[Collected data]
=-=-=-=-=
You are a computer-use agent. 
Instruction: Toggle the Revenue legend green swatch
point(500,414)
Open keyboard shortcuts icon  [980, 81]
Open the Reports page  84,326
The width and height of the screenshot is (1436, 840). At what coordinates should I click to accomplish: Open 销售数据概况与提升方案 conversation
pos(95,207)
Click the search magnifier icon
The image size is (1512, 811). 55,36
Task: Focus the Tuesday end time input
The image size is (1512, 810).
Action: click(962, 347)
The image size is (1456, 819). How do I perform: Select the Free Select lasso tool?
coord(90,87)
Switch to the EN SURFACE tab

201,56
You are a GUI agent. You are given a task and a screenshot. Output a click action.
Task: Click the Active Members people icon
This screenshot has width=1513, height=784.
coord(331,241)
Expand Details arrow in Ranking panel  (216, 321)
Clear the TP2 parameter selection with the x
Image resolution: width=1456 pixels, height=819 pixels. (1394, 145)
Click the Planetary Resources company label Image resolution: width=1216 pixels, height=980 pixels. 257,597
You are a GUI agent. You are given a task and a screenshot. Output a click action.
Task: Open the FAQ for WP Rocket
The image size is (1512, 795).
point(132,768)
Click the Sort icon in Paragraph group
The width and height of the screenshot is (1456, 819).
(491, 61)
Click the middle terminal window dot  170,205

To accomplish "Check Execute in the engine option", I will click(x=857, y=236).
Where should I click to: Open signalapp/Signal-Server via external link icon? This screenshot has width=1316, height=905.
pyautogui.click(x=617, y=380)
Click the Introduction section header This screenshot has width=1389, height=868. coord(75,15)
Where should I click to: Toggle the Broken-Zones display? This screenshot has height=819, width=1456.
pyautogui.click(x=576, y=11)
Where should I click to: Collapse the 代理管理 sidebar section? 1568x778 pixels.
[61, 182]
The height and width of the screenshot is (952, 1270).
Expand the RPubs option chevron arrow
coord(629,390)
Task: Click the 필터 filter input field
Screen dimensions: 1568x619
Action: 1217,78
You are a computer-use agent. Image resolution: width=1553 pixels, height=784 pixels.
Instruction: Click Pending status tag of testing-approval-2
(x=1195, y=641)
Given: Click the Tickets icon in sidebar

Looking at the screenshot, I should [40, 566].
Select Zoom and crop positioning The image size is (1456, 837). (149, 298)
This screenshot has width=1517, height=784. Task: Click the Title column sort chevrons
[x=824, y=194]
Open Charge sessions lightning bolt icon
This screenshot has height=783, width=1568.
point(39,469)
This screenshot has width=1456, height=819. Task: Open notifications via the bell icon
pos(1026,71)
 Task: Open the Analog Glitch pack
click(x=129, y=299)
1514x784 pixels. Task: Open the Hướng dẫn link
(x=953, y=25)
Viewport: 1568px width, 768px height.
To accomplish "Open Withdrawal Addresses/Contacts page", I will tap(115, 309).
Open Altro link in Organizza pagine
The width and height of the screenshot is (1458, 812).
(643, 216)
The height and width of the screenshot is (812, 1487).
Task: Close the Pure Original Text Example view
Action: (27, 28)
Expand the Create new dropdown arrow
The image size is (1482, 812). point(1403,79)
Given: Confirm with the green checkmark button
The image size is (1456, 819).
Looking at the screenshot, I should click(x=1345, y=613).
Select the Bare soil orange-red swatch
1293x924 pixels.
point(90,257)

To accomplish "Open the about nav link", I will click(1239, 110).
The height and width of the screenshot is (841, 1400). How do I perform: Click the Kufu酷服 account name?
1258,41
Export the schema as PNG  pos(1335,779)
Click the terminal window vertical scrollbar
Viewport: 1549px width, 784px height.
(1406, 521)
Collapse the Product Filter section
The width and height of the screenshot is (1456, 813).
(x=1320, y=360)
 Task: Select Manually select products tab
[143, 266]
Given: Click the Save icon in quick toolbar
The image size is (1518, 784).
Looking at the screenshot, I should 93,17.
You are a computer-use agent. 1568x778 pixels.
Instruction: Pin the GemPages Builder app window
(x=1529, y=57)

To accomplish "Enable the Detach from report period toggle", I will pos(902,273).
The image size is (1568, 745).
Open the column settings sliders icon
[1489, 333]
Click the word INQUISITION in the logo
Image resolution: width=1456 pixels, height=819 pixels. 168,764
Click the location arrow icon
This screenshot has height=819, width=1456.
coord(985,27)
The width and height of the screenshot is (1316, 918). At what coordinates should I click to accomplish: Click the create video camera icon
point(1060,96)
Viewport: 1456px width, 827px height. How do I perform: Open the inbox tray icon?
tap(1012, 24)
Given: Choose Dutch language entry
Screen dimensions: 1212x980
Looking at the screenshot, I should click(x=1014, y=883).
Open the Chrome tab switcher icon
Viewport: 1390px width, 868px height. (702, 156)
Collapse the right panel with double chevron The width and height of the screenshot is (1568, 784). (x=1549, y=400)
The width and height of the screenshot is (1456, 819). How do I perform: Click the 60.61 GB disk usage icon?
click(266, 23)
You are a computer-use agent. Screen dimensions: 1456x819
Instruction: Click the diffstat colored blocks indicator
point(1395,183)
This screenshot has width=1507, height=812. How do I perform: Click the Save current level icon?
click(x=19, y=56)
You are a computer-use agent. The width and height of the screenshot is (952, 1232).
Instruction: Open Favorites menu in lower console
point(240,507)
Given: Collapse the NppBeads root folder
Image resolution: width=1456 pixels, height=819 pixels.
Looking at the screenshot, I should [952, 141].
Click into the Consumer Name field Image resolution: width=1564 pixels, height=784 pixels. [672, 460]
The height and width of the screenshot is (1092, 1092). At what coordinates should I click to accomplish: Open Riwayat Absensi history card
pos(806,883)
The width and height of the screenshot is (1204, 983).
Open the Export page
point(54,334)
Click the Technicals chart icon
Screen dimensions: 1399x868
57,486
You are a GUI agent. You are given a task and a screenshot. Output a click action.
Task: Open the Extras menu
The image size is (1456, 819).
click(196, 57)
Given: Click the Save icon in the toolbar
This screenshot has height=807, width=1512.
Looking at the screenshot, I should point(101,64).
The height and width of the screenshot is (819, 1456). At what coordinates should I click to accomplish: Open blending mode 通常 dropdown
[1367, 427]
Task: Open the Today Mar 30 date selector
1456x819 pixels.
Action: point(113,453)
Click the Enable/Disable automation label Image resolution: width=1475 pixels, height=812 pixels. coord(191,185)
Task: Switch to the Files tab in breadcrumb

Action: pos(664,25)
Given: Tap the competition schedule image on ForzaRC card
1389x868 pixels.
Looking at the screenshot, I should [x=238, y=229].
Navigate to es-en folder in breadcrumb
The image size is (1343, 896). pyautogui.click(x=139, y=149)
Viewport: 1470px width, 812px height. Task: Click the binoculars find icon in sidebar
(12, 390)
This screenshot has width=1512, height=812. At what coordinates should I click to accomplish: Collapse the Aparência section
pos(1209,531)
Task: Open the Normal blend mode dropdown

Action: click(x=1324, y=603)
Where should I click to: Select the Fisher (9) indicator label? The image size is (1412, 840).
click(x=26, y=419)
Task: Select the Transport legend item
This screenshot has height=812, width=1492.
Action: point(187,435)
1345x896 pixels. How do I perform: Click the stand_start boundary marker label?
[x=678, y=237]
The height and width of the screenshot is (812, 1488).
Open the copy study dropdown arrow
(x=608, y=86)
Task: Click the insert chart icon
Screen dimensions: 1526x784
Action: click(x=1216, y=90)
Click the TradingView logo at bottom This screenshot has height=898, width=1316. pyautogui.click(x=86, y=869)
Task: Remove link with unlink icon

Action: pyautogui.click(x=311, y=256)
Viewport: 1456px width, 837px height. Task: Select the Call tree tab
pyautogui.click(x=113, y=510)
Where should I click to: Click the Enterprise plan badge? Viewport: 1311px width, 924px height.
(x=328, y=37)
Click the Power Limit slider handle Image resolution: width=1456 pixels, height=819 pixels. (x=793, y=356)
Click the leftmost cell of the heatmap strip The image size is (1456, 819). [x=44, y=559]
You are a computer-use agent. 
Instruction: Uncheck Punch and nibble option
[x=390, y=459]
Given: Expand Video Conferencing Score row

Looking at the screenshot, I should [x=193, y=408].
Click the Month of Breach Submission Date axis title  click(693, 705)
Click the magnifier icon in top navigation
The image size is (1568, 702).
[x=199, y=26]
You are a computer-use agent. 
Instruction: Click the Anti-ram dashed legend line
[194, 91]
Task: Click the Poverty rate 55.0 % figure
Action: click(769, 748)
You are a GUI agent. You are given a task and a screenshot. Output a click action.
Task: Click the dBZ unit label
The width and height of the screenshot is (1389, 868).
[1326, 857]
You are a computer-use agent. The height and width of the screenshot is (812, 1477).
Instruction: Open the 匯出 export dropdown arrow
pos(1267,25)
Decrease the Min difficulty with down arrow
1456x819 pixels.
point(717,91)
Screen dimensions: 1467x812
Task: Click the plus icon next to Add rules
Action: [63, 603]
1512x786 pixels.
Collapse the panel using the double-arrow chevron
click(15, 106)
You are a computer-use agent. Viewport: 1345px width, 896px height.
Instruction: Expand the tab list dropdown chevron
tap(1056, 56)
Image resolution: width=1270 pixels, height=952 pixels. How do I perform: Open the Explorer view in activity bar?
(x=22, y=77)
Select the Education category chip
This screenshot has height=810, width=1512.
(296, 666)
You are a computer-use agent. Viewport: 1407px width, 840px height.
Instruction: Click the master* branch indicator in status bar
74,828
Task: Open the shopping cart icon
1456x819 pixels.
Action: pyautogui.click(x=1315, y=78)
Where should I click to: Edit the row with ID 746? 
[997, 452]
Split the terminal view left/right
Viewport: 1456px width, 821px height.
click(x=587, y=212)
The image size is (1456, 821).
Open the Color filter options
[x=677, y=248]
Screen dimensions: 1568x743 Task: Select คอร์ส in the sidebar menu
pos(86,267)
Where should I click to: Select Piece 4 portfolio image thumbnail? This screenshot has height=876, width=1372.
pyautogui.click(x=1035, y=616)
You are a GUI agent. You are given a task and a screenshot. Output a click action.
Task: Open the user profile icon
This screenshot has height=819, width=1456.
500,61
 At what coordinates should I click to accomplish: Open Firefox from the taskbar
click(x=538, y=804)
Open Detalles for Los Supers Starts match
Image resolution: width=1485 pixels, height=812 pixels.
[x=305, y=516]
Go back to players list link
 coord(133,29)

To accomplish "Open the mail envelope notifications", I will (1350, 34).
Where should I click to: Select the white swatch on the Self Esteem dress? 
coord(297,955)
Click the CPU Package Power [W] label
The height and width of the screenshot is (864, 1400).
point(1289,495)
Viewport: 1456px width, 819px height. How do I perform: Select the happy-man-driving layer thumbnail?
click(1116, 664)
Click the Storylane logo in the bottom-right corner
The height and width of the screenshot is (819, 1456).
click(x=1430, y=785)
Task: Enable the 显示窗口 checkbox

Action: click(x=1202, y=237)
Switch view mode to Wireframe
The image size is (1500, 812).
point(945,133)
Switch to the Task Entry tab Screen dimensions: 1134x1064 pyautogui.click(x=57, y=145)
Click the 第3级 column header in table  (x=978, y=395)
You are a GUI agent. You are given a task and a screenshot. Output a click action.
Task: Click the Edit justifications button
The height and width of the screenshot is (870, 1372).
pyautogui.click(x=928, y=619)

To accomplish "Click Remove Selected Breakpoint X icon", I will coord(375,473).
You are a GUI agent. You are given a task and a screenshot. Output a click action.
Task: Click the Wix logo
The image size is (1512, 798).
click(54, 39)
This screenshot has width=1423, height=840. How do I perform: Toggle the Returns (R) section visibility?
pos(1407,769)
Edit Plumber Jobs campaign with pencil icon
=-=-=-=-=
What the exercise asks:
Work through the records above. Copy every line with the string "Power".

Result below:
Click the Power Limit slider handle Image resolution: width=1456 pixels, height=819 pixels. (x=793, y=356)
Click the CPU Package Power [W] label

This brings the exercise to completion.